WHAT IS ASKED: Copy every line of the items below verbatim, keeping each character, space and line break unchanged.

----

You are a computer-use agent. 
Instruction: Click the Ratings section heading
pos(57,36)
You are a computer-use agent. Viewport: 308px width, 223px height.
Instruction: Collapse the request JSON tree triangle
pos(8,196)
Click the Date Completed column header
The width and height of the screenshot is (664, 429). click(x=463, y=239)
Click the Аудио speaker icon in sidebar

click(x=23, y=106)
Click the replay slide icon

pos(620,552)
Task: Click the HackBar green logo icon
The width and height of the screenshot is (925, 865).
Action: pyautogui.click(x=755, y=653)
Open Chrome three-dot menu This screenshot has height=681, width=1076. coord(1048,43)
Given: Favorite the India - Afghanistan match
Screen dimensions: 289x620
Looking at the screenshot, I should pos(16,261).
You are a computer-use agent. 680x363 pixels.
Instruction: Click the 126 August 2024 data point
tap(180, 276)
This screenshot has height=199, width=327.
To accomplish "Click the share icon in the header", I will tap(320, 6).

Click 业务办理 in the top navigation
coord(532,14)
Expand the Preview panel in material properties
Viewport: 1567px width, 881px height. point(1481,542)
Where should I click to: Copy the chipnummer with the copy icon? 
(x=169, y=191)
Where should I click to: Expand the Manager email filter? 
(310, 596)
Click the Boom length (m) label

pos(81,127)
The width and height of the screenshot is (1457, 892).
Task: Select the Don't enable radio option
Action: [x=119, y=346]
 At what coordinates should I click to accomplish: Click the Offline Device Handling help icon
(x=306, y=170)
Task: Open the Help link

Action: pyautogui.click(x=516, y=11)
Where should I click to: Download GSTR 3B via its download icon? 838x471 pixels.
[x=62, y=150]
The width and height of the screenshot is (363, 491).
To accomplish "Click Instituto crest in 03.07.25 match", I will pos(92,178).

----

ANSWER FOR THIS EXERCISE:
You are a computer-use agent. 
Instruction: Click the Ratings section heading
pos(57,36)
You are a computer-use agent. Viewport: 308px width, 223px height.
Instruction: Collapse the request JSON tree triangle
pos(8,196)
Click the Date Completed column header
The width and height of the screenshot is (664, 429). click(x=463, y=239)
Click the Аудио speaker icon in sidebar

click(x=23, y=106)
Click the replay slide icon

pos(620,552)
Task: Click the HackBar green logo icon
The width and height of the screenshot is (925, 865).
Action: pyautogui.click(x=755, y=653)
Open Chrome three-dot menu This screenshot has height=681, width=1076. coord(1048,43)
Given: Favorite the India - Afghanistan match
Screen dimensions: 289x620
Looking at the screenshot, I should pos(16,261).
You are a computer-use agent. 680x363 pixels.
Instruction: Click the 126 August 2024 data point
tap(180, 276)
This screenshot has height=199, width=327.
To accomplish "Click the share icon in the header", I will tap(320, 6).

Click 业务办理 in the top navigation
coord(532,14)
Expand the Preview panel in material properties
Viewport: 1567px width, 881px height. point(1481,542)
Where should I click to: Copy the chipnummer with the copy icon? 
(x=169, y=191)
Where should I click to: Expand the Manager email filter? 
(310, 596)
Click the Boom length (m) label

pos(81,127)
The width and height of the screenshot is (1457, 892).
Task: Select the Don't enable radio option
Action: [x=119, y=346]
 At what coordinates should I click to accomplish: Click the Offline Device Handling help icon
(x=306, y=170)
Task: Open the Help link

Action: pyautogui.click(x=516, y=11)
Where should I click to: Download GSTR 3B via its download icon? 838x471 pixels.
[x=62, y=150]
The width and height of the screenshot is (363, 491).
To accomplish "Click Instituto crest in 03.07.25 match", I will pos(92,178).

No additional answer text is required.